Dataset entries
- - - - -
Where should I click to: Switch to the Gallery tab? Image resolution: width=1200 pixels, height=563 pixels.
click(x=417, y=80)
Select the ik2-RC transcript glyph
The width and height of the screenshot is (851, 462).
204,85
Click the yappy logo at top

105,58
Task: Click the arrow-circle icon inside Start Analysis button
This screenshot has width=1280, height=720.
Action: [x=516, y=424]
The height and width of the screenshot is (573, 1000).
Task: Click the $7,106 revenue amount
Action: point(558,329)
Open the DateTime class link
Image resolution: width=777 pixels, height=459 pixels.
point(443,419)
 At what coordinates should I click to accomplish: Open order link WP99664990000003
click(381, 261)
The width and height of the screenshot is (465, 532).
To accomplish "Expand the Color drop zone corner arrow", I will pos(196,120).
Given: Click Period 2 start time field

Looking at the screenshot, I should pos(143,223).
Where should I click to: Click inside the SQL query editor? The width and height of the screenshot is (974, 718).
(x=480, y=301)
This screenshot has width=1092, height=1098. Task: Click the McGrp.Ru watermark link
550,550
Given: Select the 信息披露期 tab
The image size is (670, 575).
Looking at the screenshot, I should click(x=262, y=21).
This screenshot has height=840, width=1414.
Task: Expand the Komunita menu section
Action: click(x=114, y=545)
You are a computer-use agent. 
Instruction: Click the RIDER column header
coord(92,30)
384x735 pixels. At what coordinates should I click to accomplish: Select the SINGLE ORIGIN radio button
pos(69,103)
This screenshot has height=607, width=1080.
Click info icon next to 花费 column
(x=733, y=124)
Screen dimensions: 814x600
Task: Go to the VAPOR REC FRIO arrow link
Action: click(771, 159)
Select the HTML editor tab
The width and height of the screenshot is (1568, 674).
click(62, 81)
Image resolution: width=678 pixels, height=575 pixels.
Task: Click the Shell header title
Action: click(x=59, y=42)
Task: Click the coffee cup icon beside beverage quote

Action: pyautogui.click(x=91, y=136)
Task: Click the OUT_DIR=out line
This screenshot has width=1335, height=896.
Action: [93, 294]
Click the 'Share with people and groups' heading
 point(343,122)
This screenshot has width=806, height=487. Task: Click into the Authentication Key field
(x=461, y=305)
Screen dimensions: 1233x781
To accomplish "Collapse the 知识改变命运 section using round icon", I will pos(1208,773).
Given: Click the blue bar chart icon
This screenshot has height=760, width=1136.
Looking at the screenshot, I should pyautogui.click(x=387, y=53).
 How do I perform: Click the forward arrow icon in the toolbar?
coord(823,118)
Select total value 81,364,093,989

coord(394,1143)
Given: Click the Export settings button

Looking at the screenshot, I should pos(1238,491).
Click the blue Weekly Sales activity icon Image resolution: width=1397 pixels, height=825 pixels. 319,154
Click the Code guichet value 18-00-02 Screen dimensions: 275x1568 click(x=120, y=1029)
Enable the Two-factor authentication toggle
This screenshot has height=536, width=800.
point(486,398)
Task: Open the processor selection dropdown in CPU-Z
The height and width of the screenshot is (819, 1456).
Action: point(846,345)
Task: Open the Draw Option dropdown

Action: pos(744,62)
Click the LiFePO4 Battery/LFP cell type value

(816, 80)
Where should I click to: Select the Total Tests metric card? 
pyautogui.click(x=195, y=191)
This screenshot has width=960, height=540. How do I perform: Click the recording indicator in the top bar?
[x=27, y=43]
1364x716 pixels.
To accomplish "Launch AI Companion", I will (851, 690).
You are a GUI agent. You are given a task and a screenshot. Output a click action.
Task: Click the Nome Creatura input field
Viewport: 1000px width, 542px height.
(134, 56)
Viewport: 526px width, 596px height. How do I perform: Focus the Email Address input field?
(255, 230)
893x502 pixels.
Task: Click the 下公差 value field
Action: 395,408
- - - - -
(What is required) Count, in the records above, the lines that contain the word "will"; the answer is that number alone.

(Answer space) 3